Give the number of lines in the data below containing the word "output", with no other text.

**Material to process**
____

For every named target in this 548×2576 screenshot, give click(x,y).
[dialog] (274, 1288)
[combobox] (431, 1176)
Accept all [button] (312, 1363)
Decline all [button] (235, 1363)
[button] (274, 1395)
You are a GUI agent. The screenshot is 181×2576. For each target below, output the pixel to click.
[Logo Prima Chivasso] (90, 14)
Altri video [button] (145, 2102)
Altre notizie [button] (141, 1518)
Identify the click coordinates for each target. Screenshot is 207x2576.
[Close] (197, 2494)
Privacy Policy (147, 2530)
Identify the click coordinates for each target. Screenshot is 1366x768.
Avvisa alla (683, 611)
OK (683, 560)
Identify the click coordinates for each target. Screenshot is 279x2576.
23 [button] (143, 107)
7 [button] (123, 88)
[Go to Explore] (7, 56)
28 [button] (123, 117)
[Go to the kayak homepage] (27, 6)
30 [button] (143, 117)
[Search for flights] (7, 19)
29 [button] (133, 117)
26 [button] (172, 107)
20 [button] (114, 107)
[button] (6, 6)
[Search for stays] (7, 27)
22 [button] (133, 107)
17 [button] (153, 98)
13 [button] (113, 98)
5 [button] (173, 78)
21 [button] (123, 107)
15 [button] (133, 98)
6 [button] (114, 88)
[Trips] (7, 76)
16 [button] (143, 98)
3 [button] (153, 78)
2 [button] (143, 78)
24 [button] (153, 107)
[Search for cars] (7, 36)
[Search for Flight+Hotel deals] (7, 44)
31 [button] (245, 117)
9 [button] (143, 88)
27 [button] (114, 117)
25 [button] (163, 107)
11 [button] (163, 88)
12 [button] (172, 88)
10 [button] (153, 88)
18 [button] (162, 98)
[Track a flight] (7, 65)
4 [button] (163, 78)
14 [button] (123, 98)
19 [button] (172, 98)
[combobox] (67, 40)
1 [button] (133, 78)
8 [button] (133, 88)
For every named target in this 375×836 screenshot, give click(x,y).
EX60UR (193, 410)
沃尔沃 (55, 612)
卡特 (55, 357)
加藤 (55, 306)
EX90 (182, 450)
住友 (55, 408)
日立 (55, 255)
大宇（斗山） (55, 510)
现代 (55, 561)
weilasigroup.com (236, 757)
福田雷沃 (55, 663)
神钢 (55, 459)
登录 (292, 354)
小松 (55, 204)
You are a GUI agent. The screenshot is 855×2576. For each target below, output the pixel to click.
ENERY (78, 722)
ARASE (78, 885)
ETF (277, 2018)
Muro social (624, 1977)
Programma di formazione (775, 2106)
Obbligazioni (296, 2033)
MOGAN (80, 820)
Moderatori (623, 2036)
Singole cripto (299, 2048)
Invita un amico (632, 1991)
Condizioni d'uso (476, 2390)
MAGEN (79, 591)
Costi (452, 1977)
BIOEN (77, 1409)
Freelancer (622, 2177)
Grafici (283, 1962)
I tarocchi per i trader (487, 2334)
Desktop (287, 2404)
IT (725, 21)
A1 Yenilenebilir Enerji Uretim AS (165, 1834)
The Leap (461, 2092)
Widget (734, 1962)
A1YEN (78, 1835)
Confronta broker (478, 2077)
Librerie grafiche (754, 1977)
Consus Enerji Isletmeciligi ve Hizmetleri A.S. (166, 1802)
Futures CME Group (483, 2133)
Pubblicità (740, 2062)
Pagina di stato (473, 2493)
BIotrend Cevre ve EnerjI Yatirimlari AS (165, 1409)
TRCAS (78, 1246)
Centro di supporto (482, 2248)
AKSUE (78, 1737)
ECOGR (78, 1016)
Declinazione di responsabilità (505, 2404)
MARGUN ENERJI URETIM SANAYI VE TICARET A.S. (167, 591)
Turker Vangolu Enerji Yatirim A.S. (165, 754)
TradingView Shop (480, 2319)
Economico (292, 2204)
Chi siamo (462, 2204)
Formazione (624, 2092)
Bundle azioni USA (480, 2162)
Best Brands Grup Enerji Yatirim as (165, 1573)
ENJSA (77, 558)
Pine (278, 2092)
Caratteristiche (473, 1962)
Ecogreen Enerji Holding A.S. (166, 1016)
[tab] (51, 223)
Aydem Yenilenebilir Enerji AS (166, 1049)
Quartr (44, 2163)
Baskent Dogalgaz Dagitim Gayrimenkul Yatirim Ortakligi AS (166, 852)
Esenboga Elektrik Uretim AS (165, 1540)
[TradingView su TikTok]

____

**Answer section**
2